Legislation
SECTION 8017
Requirements applicable to a mutual holding company
Insurance (ISC) CHAPTER 28, ARTICLE 80
§ 8017. Requirements applicable to a mutual holding company. (a) The
following provisions of this article are applicable to a mutual holding
company:
(1) the following provisions of article twelve of this chapter shall
apply to a mutual holding company as though it were a domestic mutual
insurer: section one thousand two hundred one of this chapter to the
extent provided in subsection (c) of this section and sections one
thousand two hundred two, one thousand two hundred six, one thousand two
hundred eight, one thousand two hundred nine, one thousand two hundred
twelve and one thousand two hundred fifteen through one thousand two
hundred nineteen of this chapter;
(2) the provisions of the business corporation law that are applicable
to a domestic mutual life insurer shall apply to a mutual holding
company as though it were a domestic mutual insurer; and
(3) the provisions of section four thousand two hundred ten of this
chapter applicable to a domestic mutual life insurer shall be applied to
a mutual holding company as though its members were voting policyholders
of a mutual life insurer.
(b) A mutual holding company shall not dissolve, liquidate or wind up
and dissolve except through proceedings under section eight thousand
nineteen of this article, article seventy-four of this chapter for the
liquidation or dissolution of the reorganized insurer or as the
superintendent may otherwise approve.

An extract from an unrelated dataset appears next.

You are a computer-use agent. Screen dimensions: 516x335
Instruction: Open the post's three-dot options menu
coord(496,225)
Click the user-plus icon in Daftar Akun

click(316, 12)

In the event any proceedings are
instituted under article seventy-four of this chapter for the complete
liquidation of reorganized insurer pursuant to this article:
(1) the mutual holding company formed as part of such reorganization
shall automatically become a party to such proceedings;
(2) all of the mutual holding company's assets (including its holdings
of shares in the reorganized insurer or any stock holding company) shall
be deemed assets of the estate of the domestic stock life insurer to the
extent necessary to satisfy claims of persons who have class one, class
two, class three or class four claims under subsection (a) of section
seven thousand four hundred thirty-five of this chapter with respect to
such domestic stock life insurer; and
(3) members of the mutual holding company shall be deemed to hold
class eight claims with respect to the mutual holding company under
subsection (a) of section seven thousand four hundred thirty-five of
this chapter.
(c) The charter of the mutual holding company shall be filed with the
superintendent and shall contain the matters required to be contained in
the charter of a domestic mutual life insurer by section one thousand
two hundred one of this chapter, except that the name of the mutual
holding company shall contain the word "mutual" and shall not contain
the word "insurance," "assurance" or "annuity" and the company's powers
shall not include doing an insurance business. The charter shall contain
provisions stating that:
(1) it is a mutual holding company organized under this article;
(2) a purpose shall be to hold, directly or through one or more stock
holding companies, not less than fifty-one percent of the voting stock
of a reorganized insurer;
(3) it shall not be authorized to issue voting stock;
(4) it shall not be authorized to conduct any business other than that
of a holding company, except for the acquisition, ownership, management
and disposition of its assets and all actions reasonably incident
thereto; and
(5) it shall have members having the rights specified in this section
and section eight thousand ten of this article and in its charter and
by-laws. The charter shall also contain provisions setting forth any
rights of members of the mutual holding company in the surplus of the
mutual holding company.
(d) At least two-thirds of the directors of the mutual holding company
and of any stock holding company, all of the members of the compensation
committee of the board of directors of the mutual holding company and of
any stock holding company, at least two-thirds of the members of any
committee responsible for making decisions affecting the capital
structure or mergers and acquisitions, and a majority of the directors
on each other committee of the board of directors of the mutual holding
company and any stock holding company shall be outside directors. The
aggregate percentage of voting securities of the reorganized insurer
directly or indirectly owned, controlled or held with the power to vote,
either personally or by persons (other than the mutual holding company
and any stock holding company) of which they are directors, officers or
employees, by outside directors, shall not exceed three percent or such
lesser percentage as may be determined by the superintendent in his or
her approval of the mutual holding company's plan of reorganization
pursuant to this article. The by-laws of the mutual holding company and
any stock holding company shall provide that the affirmative vote of at
least two-thirds of the board of directors of such company shall be
required for any action by such company to adopt a plan of conversion
pursuant to section eight thousand nineteen of this article, enter into
a merger, conduct a public offering or authorize the issuance of any
voting stock or security convertible into voting stock of the
reorganized insurer or the stock holding company to any person other
than the mutual holding company or the stock holding company.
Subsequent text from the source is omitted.